(Stored data entries)

'''

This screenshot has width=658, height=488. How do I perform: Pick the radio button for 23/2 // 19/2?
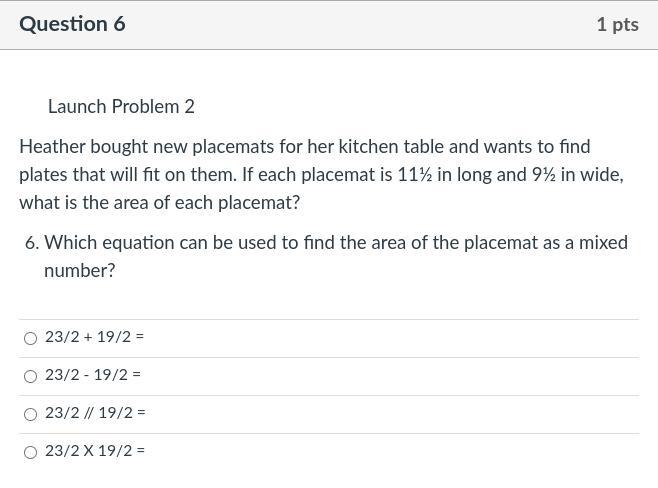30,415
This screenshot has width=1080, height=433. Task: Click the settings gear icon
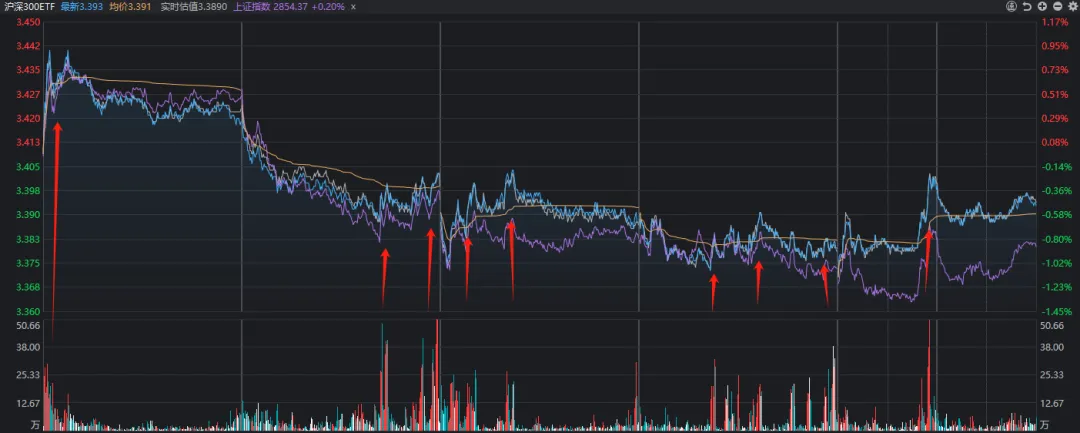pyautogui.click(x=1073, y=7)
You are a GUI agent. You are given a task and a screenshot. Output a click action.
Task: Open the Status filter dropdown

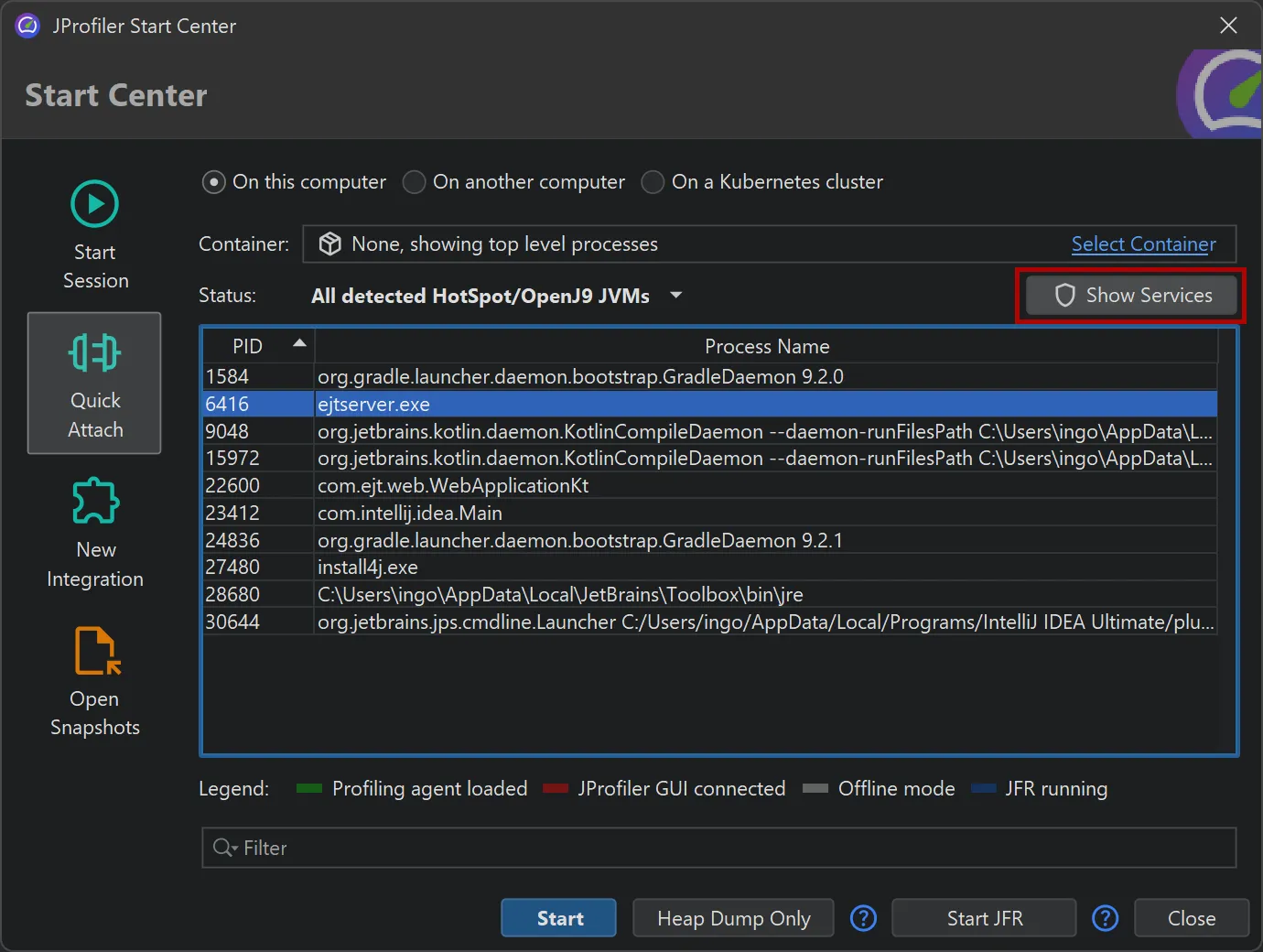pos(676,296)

'''

Please return the lines from the line with "This screenshot has width=1080, height=433." through the last line of the data, both included, exactly, and without pictures.

Answer for the task
This screenshot has width=1080, height=433. Task: Click the settings gear icon
pyautogui.click(x=1073, y=7)
You are a GUI agent. You are given a task and a screenshot. Output a click action.
Task: Open the Status filter dropdown

pos(676,296)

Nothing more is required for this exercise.